During our workout session, Dan told us that his drug-addicted daughter had given birth to a drug addicted baby, stayed around long enough to name her Athena, and then bailed from the hospital leaving her newborn behind. Dan spent weeks in the hospital nursery, rocking the baby as she went through the agonies of drug withdrawal. Then, unwilling to send her into the “system,” he managed to have himself appointed to be her temporary legal guardian and took her home. BY HIMSELF!!!!

Dan is divorced and lives alone. When we saw him a month or two later, he was a shadow of his former self but the baby was just fine. His face was gaunt. His clothes hung off him. There were dark circles under his eyes. Two weeks into the process, barely getting three hours of sleep a night, he told Athena’s aunty, Jessi—the biological father’s sister—that he didn’t know how he was going to make it. A day or so later, Jessi, a twenty year-old living in Eastern Washington near her parents, stepped up to the plate by calling to say, “I’ll take her.”

There are plenty of twenty year-olds out there these days who couldn’t handle taking in a puppy, much less a baby, but that was the beginning of Dan’s now almost four year-long quest to make suitable arrangements for Athena, first in terms of a legal guardianship and finally an adoption.

First off, calling the foster care nightmare a “system” is giving it way too much credit. It’s a chaotic mess. The easy answer for too many social workers is to return the child to the parents even if they happen to be drug-using addicts living in their cars! Dan’s response to that was: “No way in hell!” Over and over.

There was one scheduled court appearance after another which neither parent actually bothered to attend. As the case dragged along, it’s been complicated by the fact that the biological parents aren’t actually husband and wife. The mother is still married to someone else, a guy who’s been locked up in the slammer with no visitors since long before Athena was conceived. The realities of simple biology aside, as far as the social workers were concerned, he was the presumptive father and needed to sign off on his “parental rights”—something he had zero interest in doing!

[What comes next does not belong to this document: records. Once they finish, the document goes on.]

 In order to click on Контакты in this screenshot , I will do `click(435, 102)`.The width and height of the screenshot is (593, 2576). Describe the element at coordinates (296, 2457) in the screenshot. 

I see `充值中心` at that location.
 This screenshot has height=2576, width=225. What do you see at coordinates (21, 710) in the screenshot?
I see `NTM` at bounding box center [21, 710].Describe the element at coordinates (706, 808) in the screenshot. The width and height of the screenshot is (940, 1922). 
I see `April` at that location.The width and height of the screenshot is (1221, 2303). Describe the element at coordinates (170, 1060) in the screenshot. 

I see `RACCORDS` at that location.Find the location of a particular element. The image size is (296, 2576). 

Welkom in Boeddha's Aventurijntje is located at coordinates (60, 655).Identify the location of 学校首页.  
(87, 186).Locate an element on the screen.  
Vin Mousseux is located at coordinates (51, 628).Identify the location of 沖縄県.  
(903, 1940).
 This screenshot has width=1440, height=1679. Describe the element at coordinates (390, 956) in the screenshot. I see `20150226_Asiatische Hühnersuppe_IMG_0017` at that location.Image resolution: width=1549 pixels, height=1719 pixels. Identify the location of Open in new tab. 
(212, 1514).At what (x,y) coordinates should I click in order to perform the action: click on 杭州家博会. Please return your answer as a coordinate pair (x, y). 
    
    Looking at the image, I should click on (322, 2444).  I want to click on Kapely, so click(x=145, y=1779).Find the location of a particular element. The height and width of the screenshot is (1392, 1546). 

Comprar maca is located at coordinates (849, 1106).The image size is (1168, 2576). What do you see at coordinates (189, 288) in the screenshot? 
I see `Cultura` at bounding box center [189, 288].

And all this time, Dan, with the tenacity of a bulldog, has tried his best to make an unworkable system work. Fortunately, he’s kept a paper trail of all his interactions with the social workers who were great at stalling but not so great at anything else.

When a hearing two weeks ago was canceled because the social worker didn’t show, Dan sent his paper trail—including details concerning the non-father’s prison status—up the chain of command, and finally something happened. The result? Somebody finally noticed there was a problem with the “system.” At yesterday’s hearing the judge ordered that Athena’s adoption can proceed on a closed basis with NO CHANCE OF PARENTAL REUNIFICATION!

Dan told us this morning that he feels as though a hundred pound weight has been lifted from his shoulders. Today Athena is at Lake Couer d’alene with her mommy and her new dachshund puppy, Woody.

Obviously, if you’ve read Sins of the Fathers, you know that although the real Athena’s situation may have provided the inspiration for the book, the two stories diverge in many ways. Still the two Athenas, one real and one make believe, have something very important in common. In terms of grandfathers, with Dan in one of their lives and with Beau and Alan Dale in the other’s, they are BOTH very lucky little girls.

And in each case, the good guys won.